**Your instructions**
The string "agent" may appear in lines of the listing. Report each line where it does.

**Provided information**
· · · · ·

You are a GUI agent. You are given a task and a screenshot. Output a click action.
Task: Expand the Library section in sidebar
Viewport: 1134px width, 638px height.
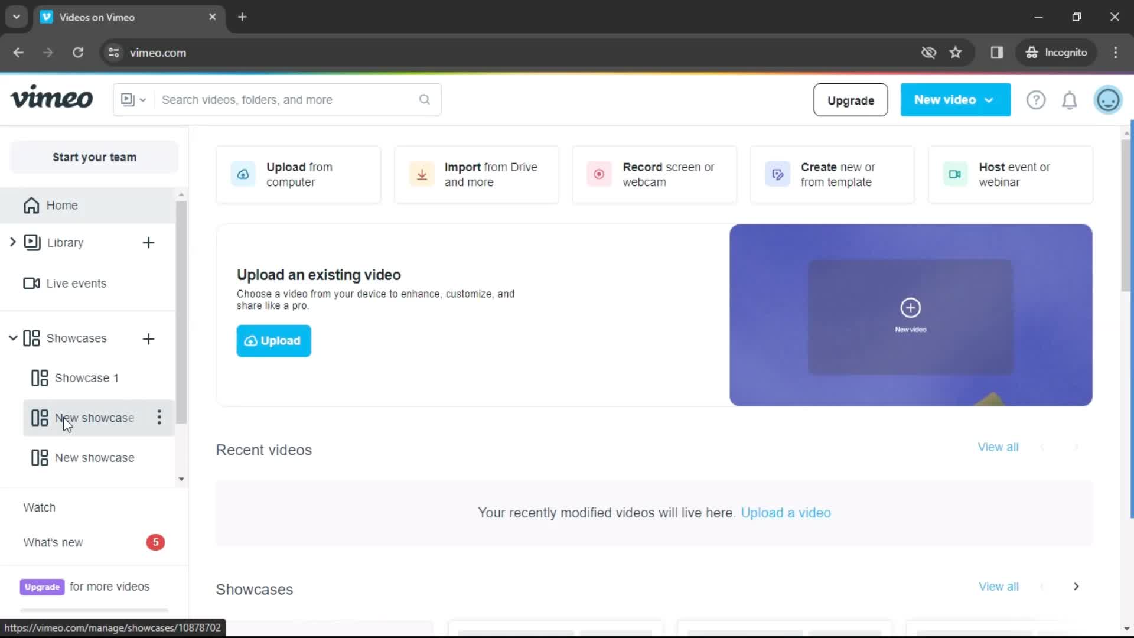tap(12, 242)
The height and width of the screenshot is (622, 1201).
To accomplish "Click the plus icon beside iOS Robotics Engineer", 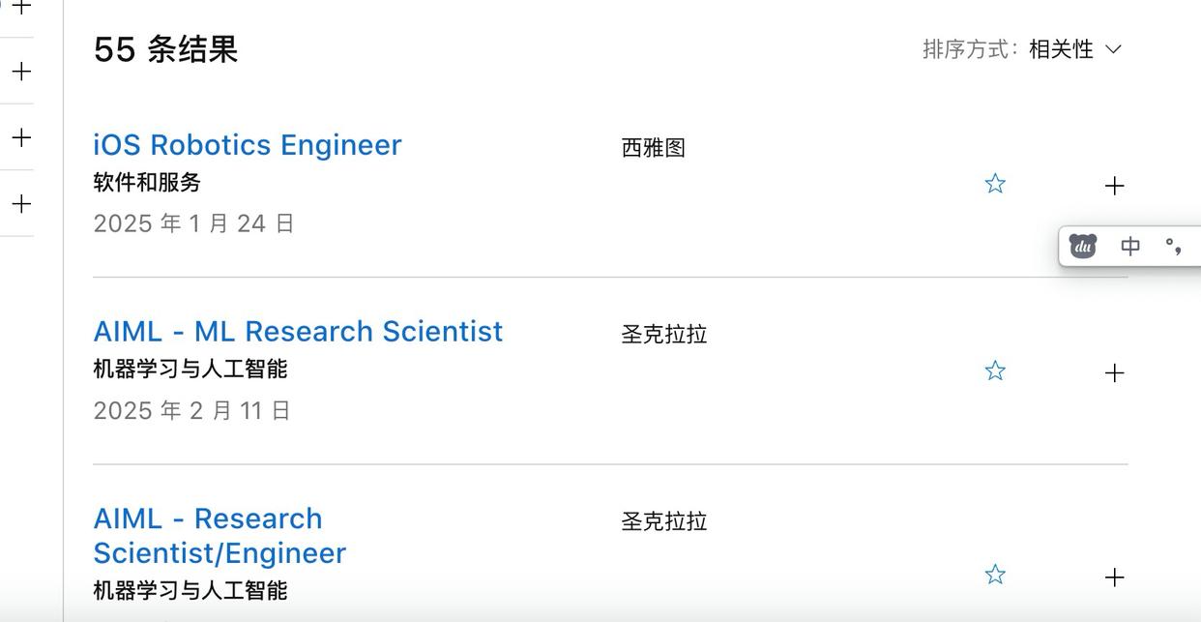I will pos(1114,185).
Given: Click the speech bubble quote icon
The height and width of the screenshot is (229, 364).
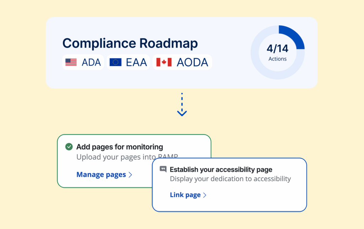Looking at the screenshot, I should click(163, 169).
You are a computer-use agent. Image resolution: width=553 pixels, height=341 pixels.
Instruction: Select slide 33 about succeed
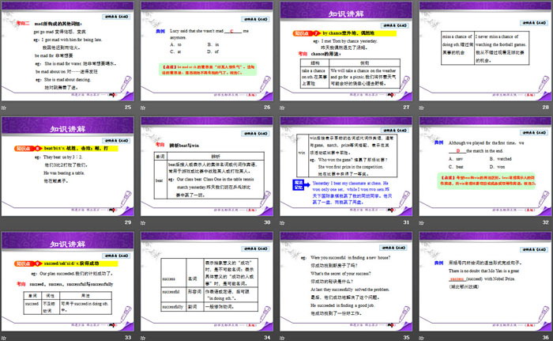point(69,280)
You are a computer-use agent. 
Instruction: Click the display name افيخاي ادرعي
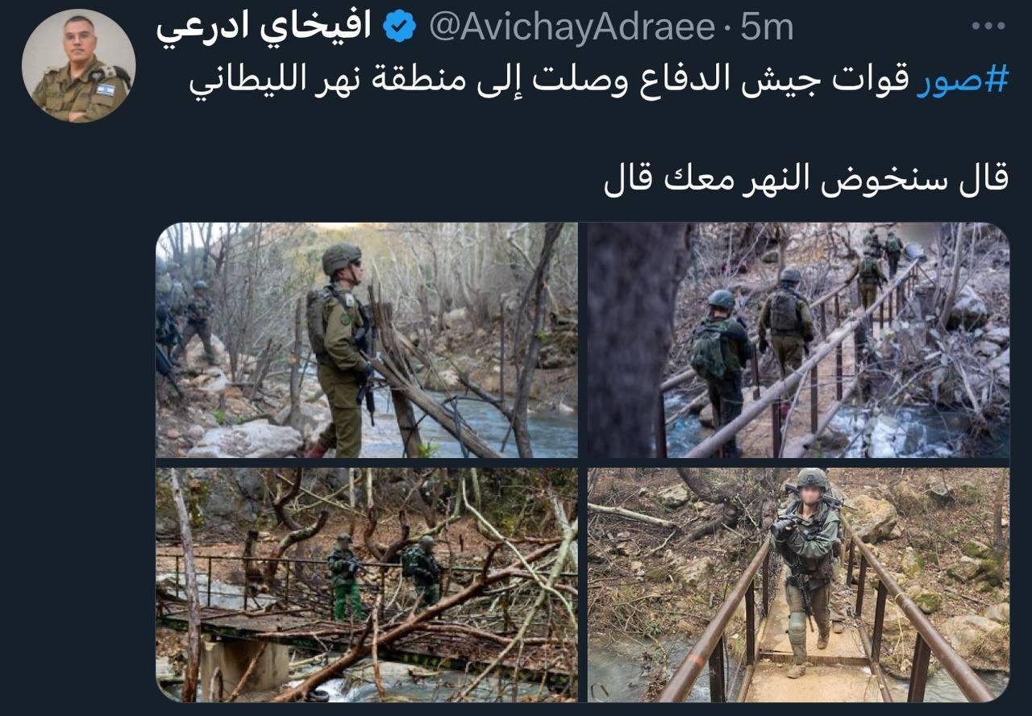(x=264, y=28)
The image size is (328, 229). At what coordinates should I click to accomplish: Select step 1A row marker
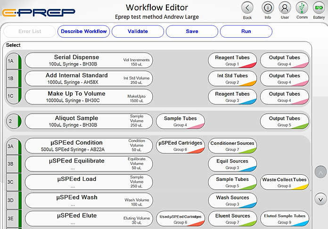(x=11, y=60)
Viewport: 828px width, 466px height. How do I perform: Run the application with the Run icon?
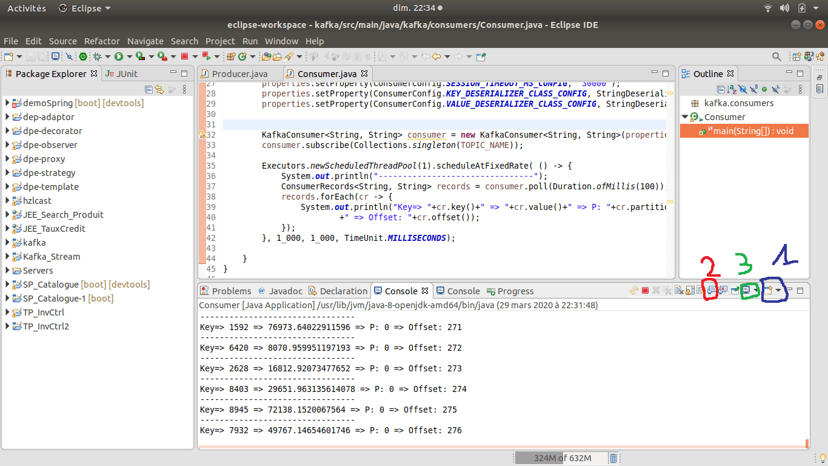coord(119,56)
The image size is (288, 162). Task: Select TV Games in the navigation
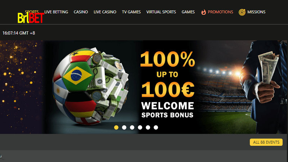tap(131, 12)
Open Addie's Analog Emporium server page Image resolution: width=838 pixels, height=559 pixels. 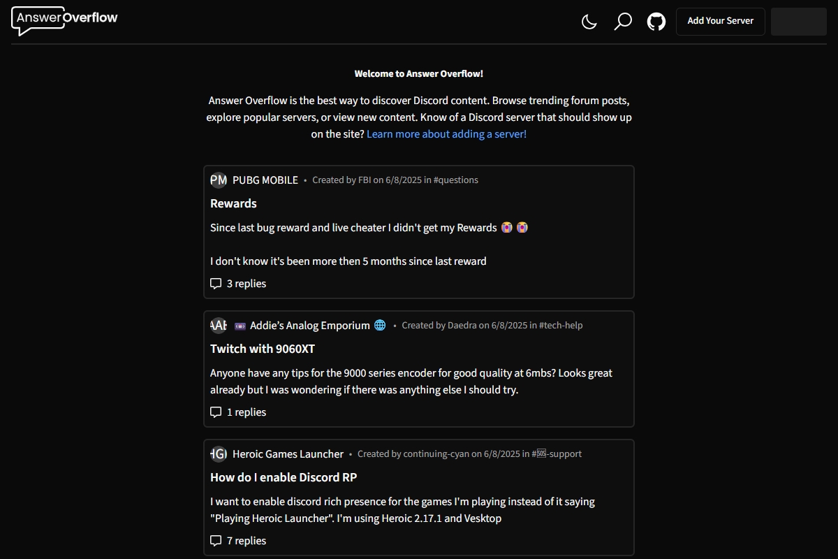click(309, 326)
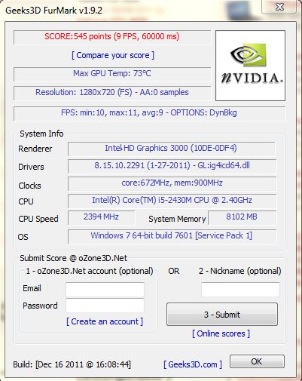This screenshot has width=302, height=381.
Task: Click the Drivers version field
Action: (x=172, y=166)
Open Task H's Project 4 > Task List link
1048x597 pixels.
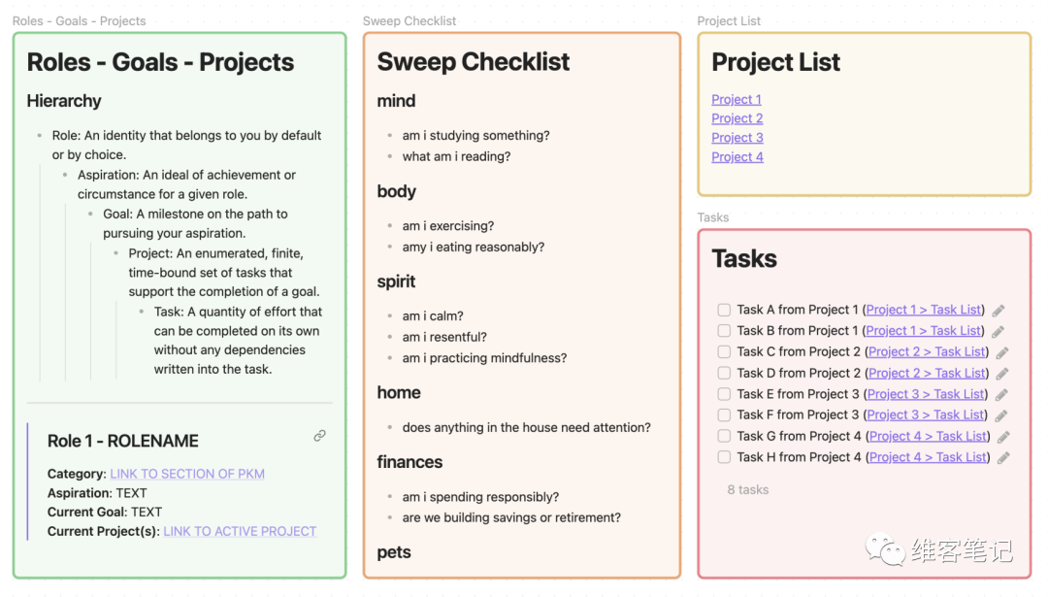pos(928,457)
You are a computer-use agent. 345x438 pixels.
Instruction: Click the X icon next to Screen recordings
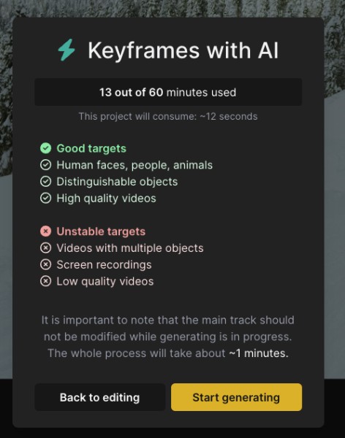[45, 264]
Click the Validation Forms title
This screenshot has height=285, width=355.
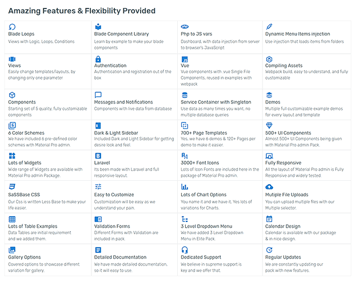pos(112,226)
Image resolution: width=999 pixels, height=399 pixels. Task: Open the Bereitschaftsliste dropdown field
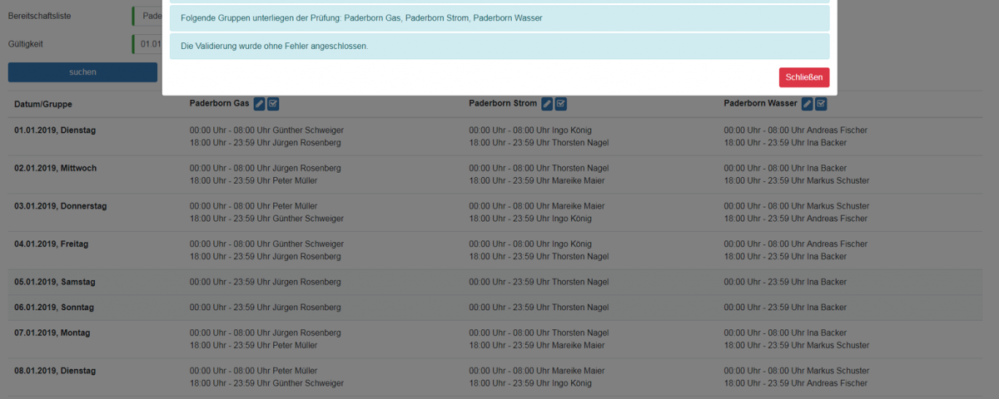pos(147,16)
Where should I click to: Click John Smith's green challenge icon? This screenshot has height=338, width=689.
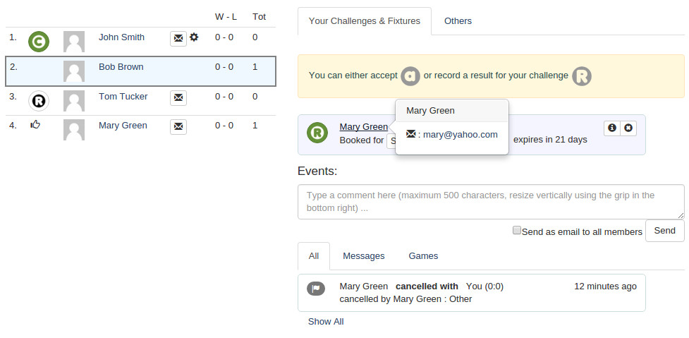[39, 42]
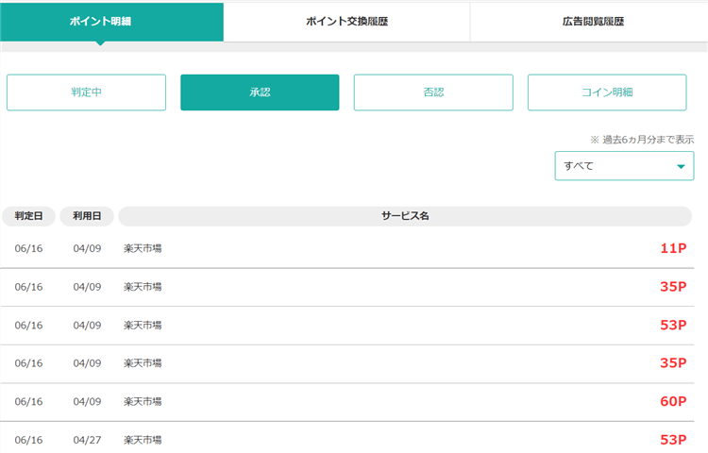Image resolution: width=708 pixels, height=453 pixels.
Task: Click the 利用日 column header
Action: pos(87,216)
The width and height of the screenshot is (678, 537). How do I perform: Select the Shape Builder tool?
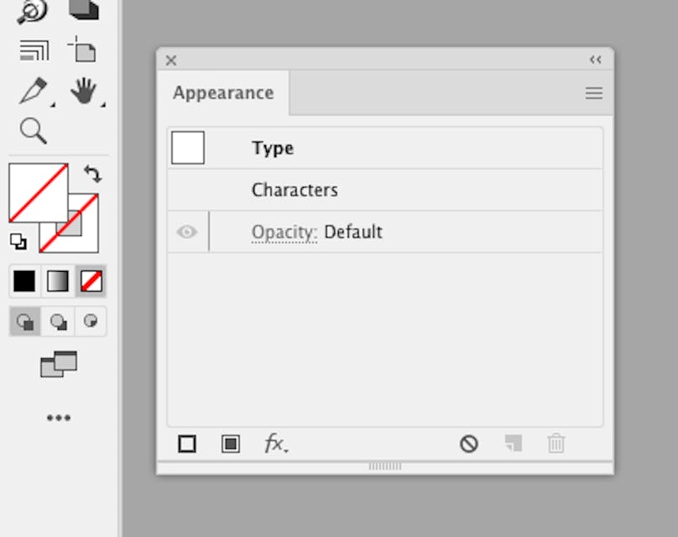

· · · · ·

**Task output**
You are a GUI agent. You are given a task and a screenshot. Output a click action.
You are a computer-use agent. Image resolution: width=553 pixels, height=341 pixels.
You are a computer-use agent. 
You are a computer-use agent. 345x438 pixels.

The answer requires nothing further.